You mention parallel computation and being open for discussion.
My favourite area of computing is parallel computing and multithreading.
My toy multithreaded interpreter in Java can communicate integers between threads with message passing. I never got around to communicating complicated objects because I'm not sure how to solve the garbage collection problem with compound data structures/object graphs AND sending objects between threads. I'm currently relying on Java garbage collection at this time but I have played with a garbage collector written by Matthew Plant (http://maplant.com/gc.html), so if I were to implement my language in C I could also be inspired by Pony's reference capabilities.
Since my interpreter is a simple imaginary assembly interpreter I have instructions for "sendcode" "receivecode" which tell a thread to do a remote jump. There is also a "send" and "receive" instruction for sending data between threads in a thread safe manner. This uses actor style mailboxes behind the scenes.
I was thinking something like actors, or independent processes sending messages would be nice. Just because it's very safe and predictable. Less error-prone than threads.
The thing that kind of gets me is it seems difficult to have safe shared memory with actors? You ideally want to be able to share memory if you want things to be efficient, but if you have shared memory, then you get into issues with atomic writes and things being observed in different orders, etc.
I assume you would be communicating pointers with actor mailboxes, so the only copy is a pointer. I believe Erlang copies data itself into other actor's heaps, that simplifies garbage collection since GC can be done per process and there is only one owning reference to a processes' data.

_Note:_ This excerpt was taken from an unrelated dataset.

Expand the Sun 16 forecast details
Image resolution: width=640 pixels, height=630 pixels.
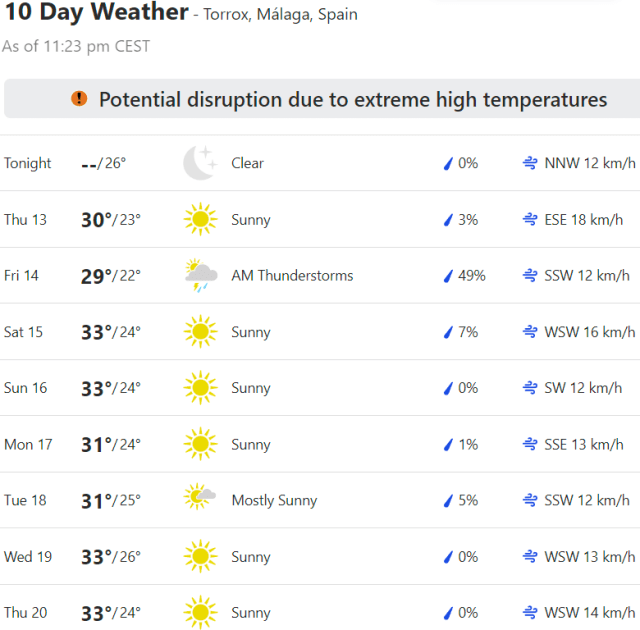pyautogui.click(x=320, y=388)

You might find Pony's ORCA interesting which is how they implement garbage collection between actors.
I was about to mention uxn. It's almost as if people with enough motivation to build and use this are also people who will never agree to use and contribute to one another's work. Not to say any of this work is a waste of course
It is somewhat sadly ironic that to preserve software one has to actually create software that other people care about preserving. And, as we've seen with emulators, if you have software people care about then there are no roadblocks that will stand in the way of someone figuring out how to get your ancient code to run. I take the whole 100R thing as more an interesting art project than a serious goal. More of a "what if".
With that said, I feel most devs are the same. How often do you come across a lead or senior dev that becomes passive aggressive over people modifying "their" code? Quite often, in my experience. Any code that I didn't write sucks and any code I have to touch that I didn't write is the worst code ever written. Code that I didn't write is old obsolete dog turds and code I wrote is "modern". Every dev slaps "modern" on their open source project today.
A small personal computing stack, with a plethora of examples ready to go. Built by two they/them hackers who live on a boat and basically have bootstrapped everything about their vessel, their computing, their engineering, etc. It's very, VERY old-school hacker-y.
They would've made excellent phreaks back in the good ol' days.